CASA is a CAnadian and South African partnership. In 2015, Rebecca Burton, Beverley Cooper, Marcia Johnson, Sally Stubbs, and Colleen Wagner were part of a Canadian delegation that attended the Women Playwrights International (WPI) Conference in Cape Town. During this time, they formed a partnership with Amy Jephta, then President of WPI, in order to find funding opportunities for South African women (cis or trans) and non-binary playwrights living in South Africa. In 2017, the Playwrights Guild of Canada’s Women’s Caucus, along with the African Women Playwrights Network (AWPN), launched the CASA Award, a $5000 cash prize that funds women playwrights in South Africa who lack support and time to write. The award winners have also received mentorship from both an experienced Canadian dramaturge and a South African theatre director, as well as collection of Canadian plays, generously donated by Playwrights Canada Press and Scirocco Drama.
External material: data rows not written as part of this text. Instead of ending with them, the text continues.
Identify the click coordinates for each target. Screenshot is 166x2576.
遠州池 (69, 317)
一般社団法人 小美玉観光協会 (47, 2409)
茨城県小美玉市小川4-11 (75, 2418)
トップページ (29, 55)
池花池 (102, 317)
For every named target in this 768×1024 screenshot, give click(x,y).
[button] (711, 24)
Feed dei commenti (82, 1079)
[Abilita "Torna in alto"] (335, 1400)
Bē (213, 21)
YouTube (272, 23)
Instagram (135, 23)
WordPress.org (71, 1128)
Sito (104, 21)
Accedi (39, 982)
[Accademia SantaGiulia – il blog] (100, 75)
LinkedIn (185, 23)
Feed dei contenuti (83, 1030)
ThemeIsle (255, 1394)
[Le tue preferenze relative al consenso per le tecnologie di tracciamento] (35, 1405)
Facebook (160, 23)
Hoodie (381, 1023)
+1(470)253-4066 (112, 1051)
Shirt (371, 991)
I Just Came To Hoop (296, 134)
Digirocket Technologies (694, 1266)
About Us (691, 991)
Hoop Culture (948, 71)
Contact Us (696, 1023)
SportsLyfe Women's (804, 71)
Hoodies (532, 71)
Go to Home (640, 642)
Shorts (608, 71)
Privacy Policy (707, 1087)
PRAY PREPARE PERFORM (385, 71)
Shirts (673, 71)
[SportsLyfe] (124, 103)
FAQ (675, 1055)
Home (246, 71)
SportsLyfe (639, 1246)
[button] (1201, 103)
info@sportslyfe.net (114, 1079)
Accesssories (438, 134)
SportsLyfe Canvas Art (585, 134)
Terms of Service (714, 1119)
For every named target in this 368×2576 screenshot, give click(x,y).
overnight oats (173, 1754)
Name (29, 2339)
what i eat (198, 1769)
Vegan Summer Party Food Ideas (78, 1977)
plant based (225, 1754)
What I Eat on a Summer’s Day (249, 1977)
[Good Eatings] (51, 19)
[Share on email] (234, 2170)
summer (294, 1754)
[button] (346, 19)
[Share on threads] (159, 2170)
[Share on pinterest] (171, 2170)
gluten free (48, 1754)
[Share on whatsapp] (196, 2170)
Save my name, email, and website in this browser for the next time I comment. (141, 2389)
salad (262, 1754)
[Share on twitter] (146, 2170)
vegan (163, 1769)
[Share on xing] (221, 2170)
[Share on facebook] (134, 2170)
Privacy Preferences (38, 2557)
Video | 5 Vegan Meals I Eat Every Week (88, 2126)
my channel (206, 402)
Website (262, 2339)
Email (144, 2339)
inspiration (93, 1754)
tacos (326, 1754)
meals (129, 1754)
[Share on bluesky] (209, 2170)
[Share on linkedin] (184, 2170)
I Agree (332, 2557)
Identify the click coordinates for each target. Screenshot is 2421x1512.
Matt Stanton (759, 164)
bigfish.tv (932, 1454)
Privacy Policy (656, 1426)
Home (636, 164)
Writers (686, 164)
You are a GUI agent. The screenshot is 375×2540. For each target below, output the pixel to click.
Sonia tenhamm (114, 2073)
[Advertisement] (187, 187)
Since 2017, we have awarded and supported seven extraordinary and gifted women: Rehane Abrahams, Genna Gardini, Tiisetso Mashifane wa Noni, Kela Griot (formerly Maswabi), Koleka Putuma, Tamara Guhrs Schulz, and Philisiwe Twijnstra.
We also facilitated a “Pen-Pal” exchange program – a peer-to-peer matching of Canadian and African women playwrights. One of these exchanges directly led to CASA aiding a Zimbabwean playwright, censored because of her writing work, to find refuge in Canada. To make this happen, we coordinated with PEN Canada, PEN International, and Artists at Risk Connection (ARC) of PEN America, St. Andrew’s-Wesley United Church in Vancouver, Protect Defenders EU, and some truly extraordinary people at the University of Victoria, BC.
CASA established partnerships with South African organizations and individuals, and brought practical assistance to our South African colleagues. In turn, we have all benefitted. Playwrights have grown and achieved successes, strong relationships have been built, and hearts have opened on both sides of the hemisphere.
Kela Griot (formerly Maswabi)
Canadian Mentor: Marcia Johnson; South African Mentor: Mwenya Kabwe
Kela Griot is a mother, writer, activist, creative entrepreneur, and co-founder of Juiced. BET Africa featured her poetry on Human Rights Day. Her collaboration with indigenous instrumentalist Farai Machingambi closed off the African Centre for BioDiversity’s Seed Dialogue at the Constitution Hill, and she was a part of L7 Sativa’s Ensemble at Oppikoppi Nomakanjani. Kela is currently working on Juiced: a podcast series, as well an anthology named Inzilo which will be staged as a play.
CASA play: Birth of a Wounded Womb
The play is set on a township street plagued by rape. The oracle attempts to ground irrevocable healing by severing and healing a generational wounding.
Running Time: 50 minutes
Cast of Four: Olebogeng – Female; Charlie – Young man; Mme Mapula – Old woman; Ous Minah – Woman.
Social Media Handles:
@KelaGriot on Facebook, Twitter, Instagram, and LinkedIn
@Juiced on Facebook, Twitter, and Instagram
@TheHempireMedia on Facebook, Twitter, Instagram, and LinkedIn
Canadian Mentor: Diane Flacks; South African Mentor: Mwenya Kabwe
Koleka Putuma is a multi-award-winning theatre practitioner, writer, and poet. Her poetry tackles themes such as homophobia, womanhood, race, and the dynamics of relationships, religion, and politics. Her poetry is sharp and thought-provoking, unique in its form, language, and structure; every line, a powerful statement of what she stands for. Her debut collection of poems, Collective Amnesia, was published in 2017. It was awarded the Glenna Luschei Prize for African Poetry, named book of the year by the City Press, and one of the best books of 2017 by The Sunday Times and Quartz Africa. Collective Amnesia has been translated into eight languages.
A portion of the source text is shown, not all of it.